Associative Memory (Part 2)
In the previous part we saw how LOUDS tree can be used for generic compact and efficient associative associative memory over arbitrary number of dimensions. In this part we will see how LOUDS trees can be used for function approximation and inversion.
Definitions
Let $[0, 1] \in R$ is the domain and range we are operating on. $D$ is a number of dimensions of our space, and for the sake of visualizability, $D = 2$.

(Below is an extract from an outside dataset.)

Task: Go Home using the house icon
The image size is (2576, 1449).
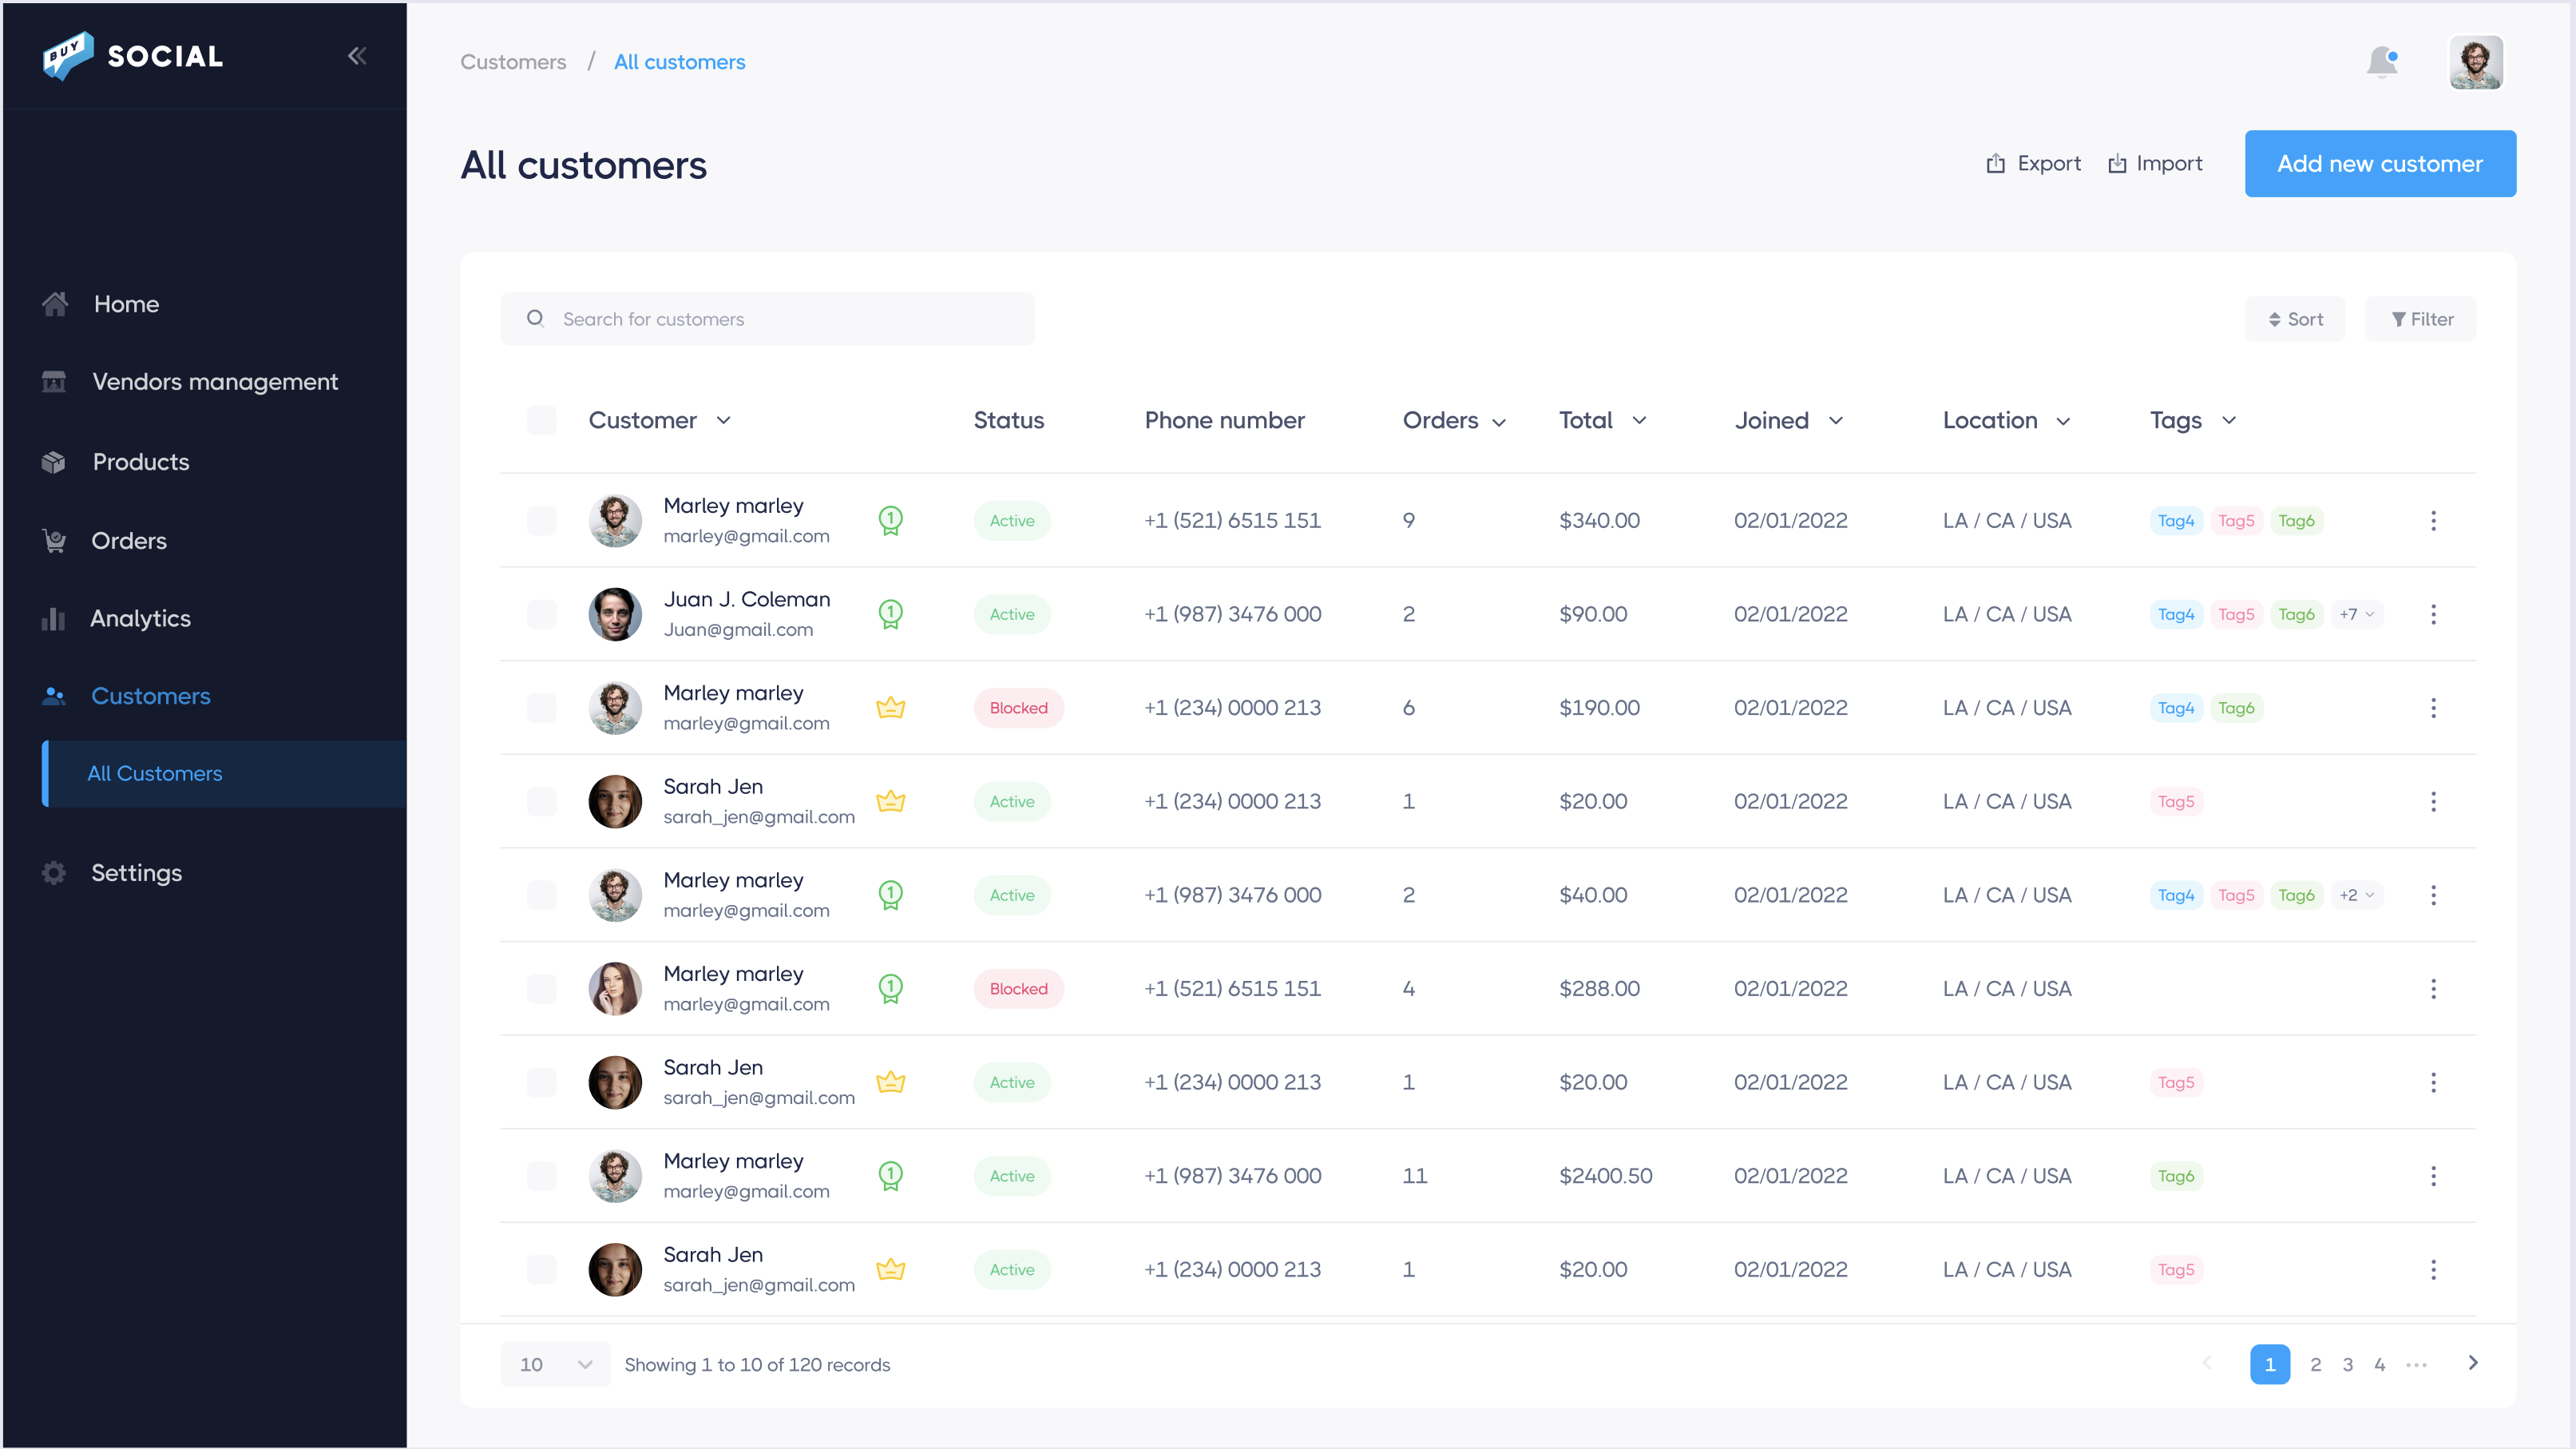Action: click(53, 303)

Let $\vec{X}$ is a vector encoding a point in $[0, 1]^D$, $\vec{X} = <x_0, x_1, …, x_{D-1}>$. Let $str(x [, h])$ is a function converting a real number from $[0, 1]$ into a binary string by taking a binary representation of a real number to a form like “$0.0010111010…$”, and removing leading “$0.$” and trailing “$0…$”. so, $str(0.181640625) = 001011101$. If $h$ argument is specified for $str(\cdot, \cdot)$, then resulting string is trimmed to $h$ binary digits, if it’s longer than that.

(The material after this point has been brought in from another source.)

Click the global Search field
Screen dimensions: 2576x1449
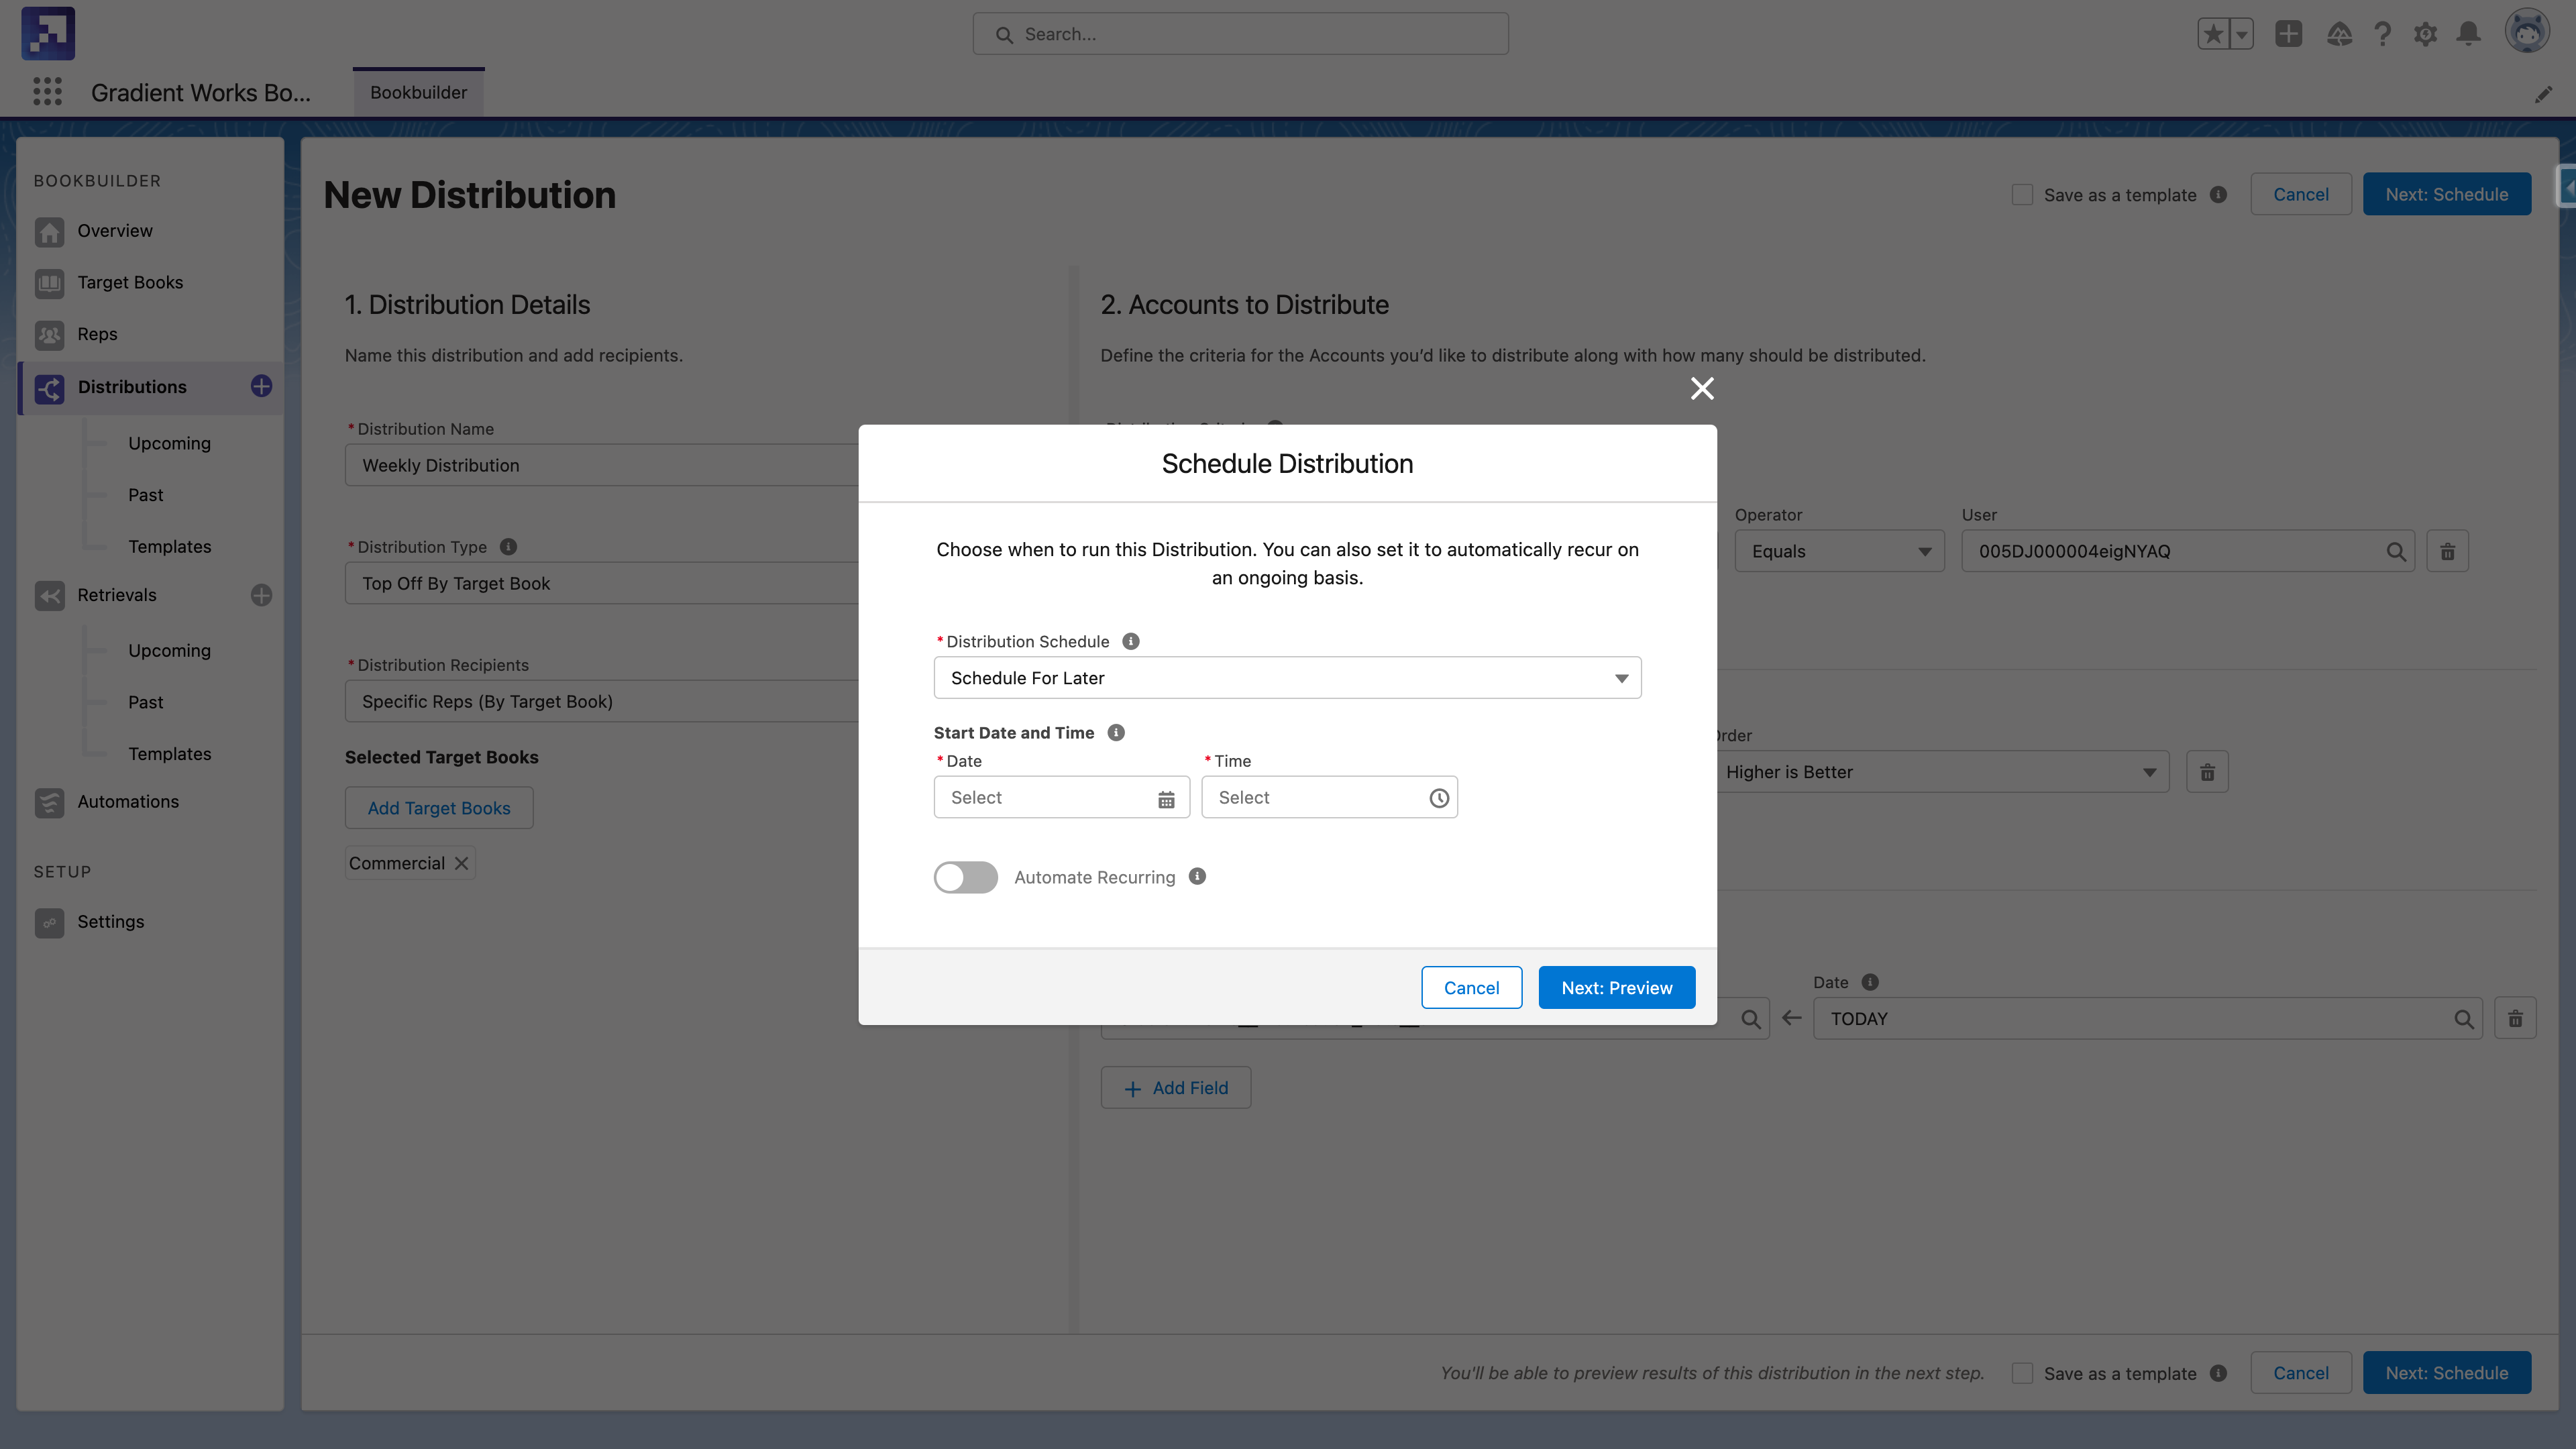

Let $len(x)$ is a number of digits in the result of $str(x)$. Note that $len(\pi / 10) = \infty$, so irrational numbers are literally infinite in this notation. Let $H$ is a maximal depth of data, and there is some implicitly assumed arbitrary value for $h$, like 32 or 64, or even 128. So we can work with approximations of irrational and transcendent numbers, or with long rational numbers in a same way and without loss of generality.
Let $len(\vec{X}) = max_{\substack{i \in \lbrace 0,…,D-1 \rbrace }}(len(x_i))$.
Let $str(\vec{X}) = (str(x_0),…, str(x_{D-1}))$ is a string representation (a tuple) of $\vec{X}$. And let we assume, elements of the tuple are implicitly extended with ‘$0$’ from the right, if their length is less than $len(\vec{X})$. In other words, all elements (binary string) of a tuple are implicitly of the same length.
Let $str(\lbrace \vec{X_0}, \vec{X_1}, … \rbrace) = \lbrace str(\vec{X_0}), str(\vec{X_1}), … \rbrace$. String representation of set of vectors is a set of string representation of individual vectors.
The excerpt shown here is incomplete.